Problems of late pregnancy

Abdominal wall hernias or prepubic tendon ruptures

In late pregnancy the body wall is occasionally weakened by the combined weight of the foetus plus the membranes and placental fluids to the extent that it can tear. The muscle itself may tear or the prepubic tendon, which attaches them to the front of the pelvis. The signs include an area of oedema (swelling) up to 10-15cm thick extending along the ventral midline in front of the udder. The mare is often uncomfortable; she may show signs of colic and resent the area being touched. The udder may appear to have moved forwards.

The treatment is restricted exercise and non-steroidal anti-inflammatory drugs. A well-padded abdominal support bandage may be applied. Some mares are able to foal unassisted, but the abdominal wall is often too weak to push the foal out. An assisted delivery or caesarean section is likely to be required, so the birth should be supervised. It may be possible to repair the defect surgically, but this can very difficult. Further pregnancy puts the welfare of the mare at risk.

Early lactation (running milk)

Mares that run milk earlier than 2 weeks prior to foaling are classed as at risk. If this is observed a vet should be contacted immediately for further advice.

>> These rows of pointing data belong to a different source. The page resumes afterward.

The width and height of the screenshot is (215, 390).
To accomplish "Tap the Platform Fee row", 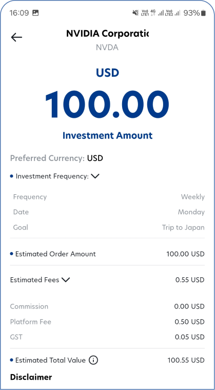I will [x=107, y=322].
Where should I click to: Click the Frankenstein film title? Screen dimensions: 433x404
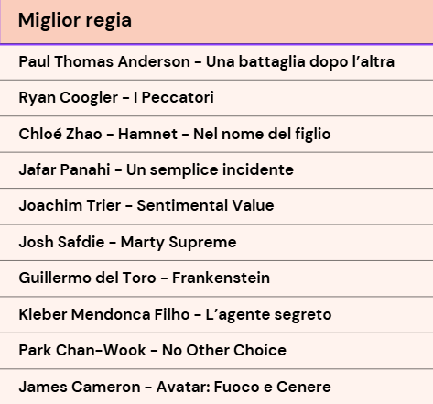pos(221,278)
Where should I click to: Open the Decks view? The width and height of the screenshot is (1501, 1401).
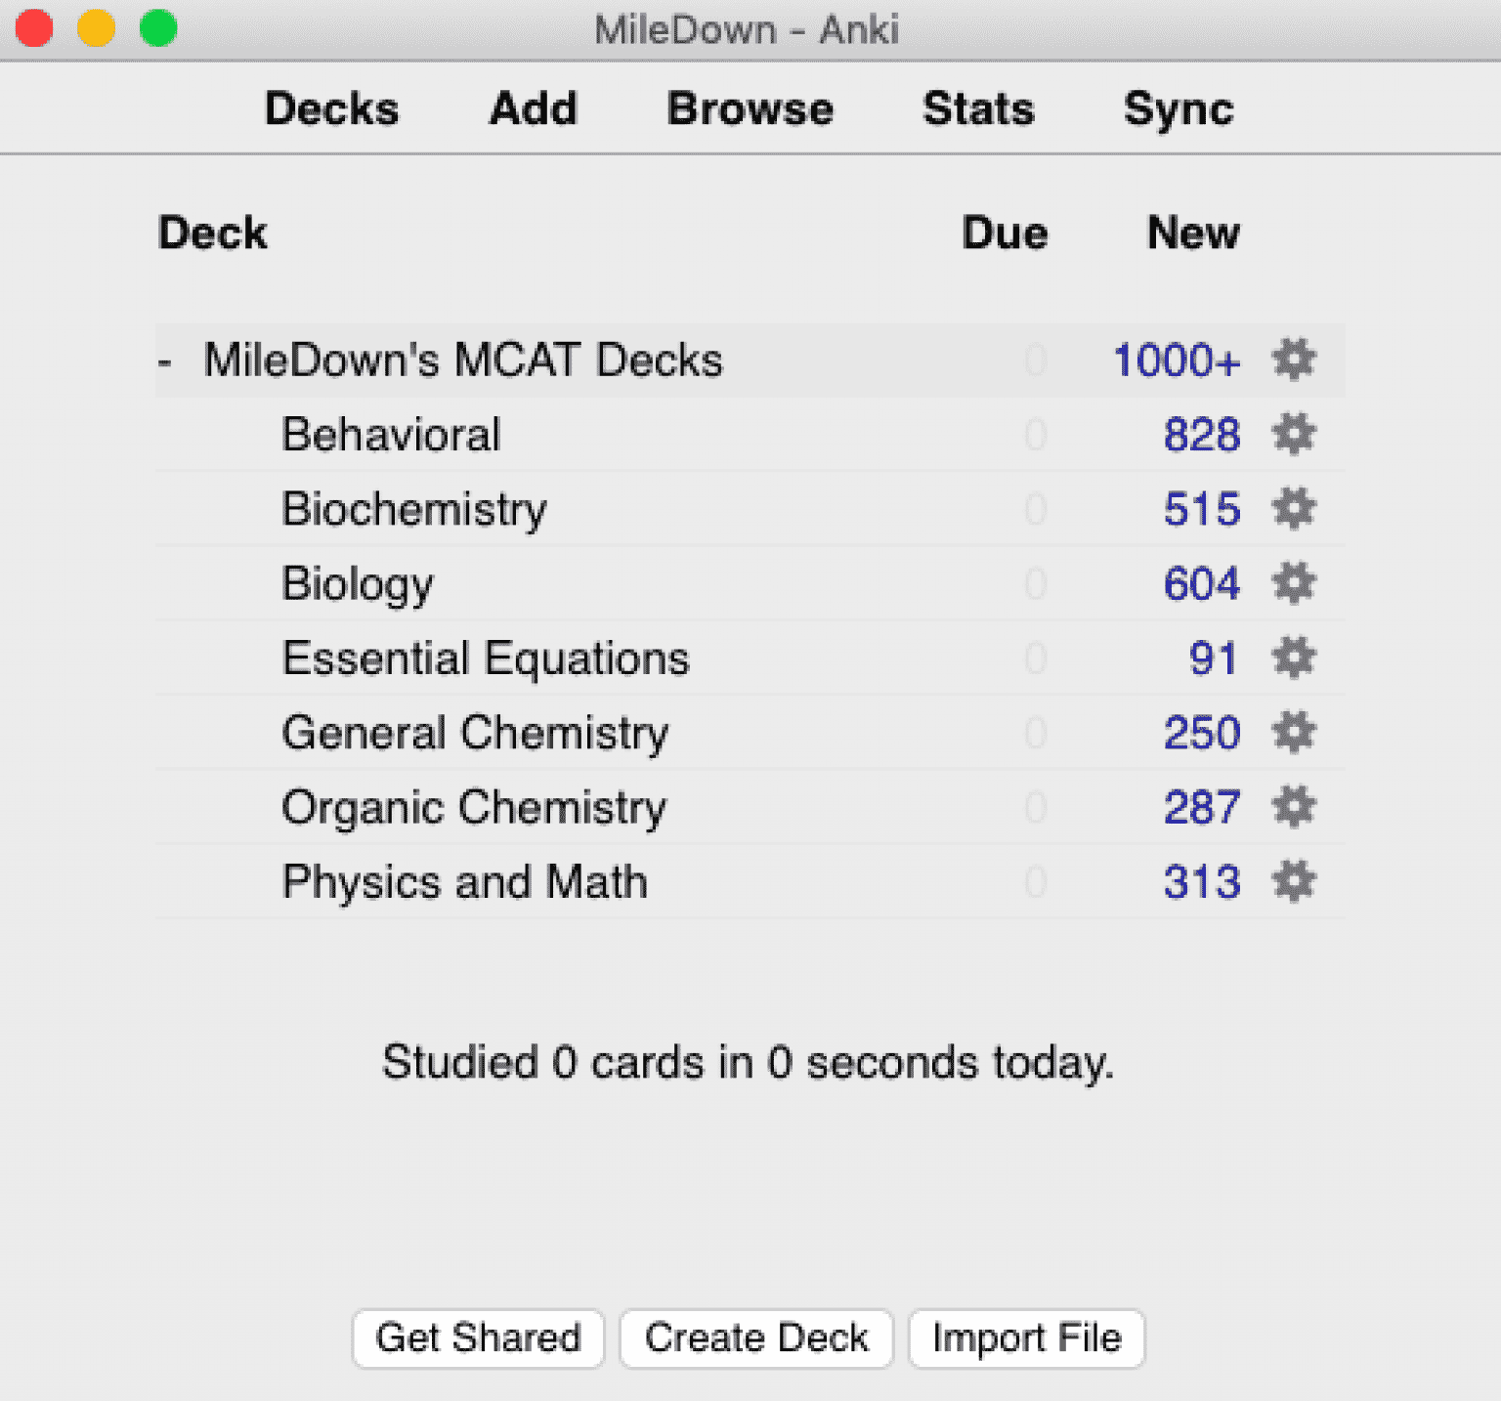point(331,109)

Premature lactation can be associated with impending abortion or placentitis and so the mare should be checked by the vet who may decide to examine the foal and placenta by ultrasonography. Measuring the combined thickness of the utero-placenta can identify a placentitis.  We can also measure the foals heart rate can determine whether the foal is distressed.

A more common complication of premature lactation is the loss of colostrum, which is vital for passive transfer of antibodies to the foal. During the first 12 hrs of life, the foal will absorb antibodies from the mare’s colostrum, which will provide active immunity against infections as the foal matures. Loss of this colostrum can be severely detrimental to the foal.

What to do if your mare runs milk early:

  • Phone the vet for advice
  • Collect the colostrum in a bucket/container and freeze. This can be defrosted and carefully fed to the foal after birth
  • Make arrangements for alternative colostrum source – the vet will advise
  • After the foal is born, try to ensure adequate colostrum
  • Test the foal at 24 hrs old for IgG – this is a quick and simple blood test that the vet will take at the yard and will determine whether the foal has received enough colostrum

Lack of mammary gland enlargement and lack of milk

Mammary gland development becomes apparent during the last month of gestation, especially in the last 2 weeks. A waxy yellow secretion will develop on the end of the teats 1-4 days before foaling. This is known as ‘waxing up’. Maiden mares may not show mammary development until after foaling. If your mare is 1 week before foaling and has no evidence of any udder development then your vet should be contacted and preparations made for an alternative milk and colostrum supply in case no milk is produced. If the mare has already foaled and has no milk, the vet may give injections of oxytocin, which may stimulate milk let down.


Mastitis is an uncommon condition in a mare. It is characterized by a hard, enlarged, painful and hot udder. The mare may also show hind limb lameness and may have a high temperature, which may make her dull and inappetent.

Treatment includes intramammary and systemic antibiotics, regular milking of the mare’s udder, hot packing the udder and pain killers.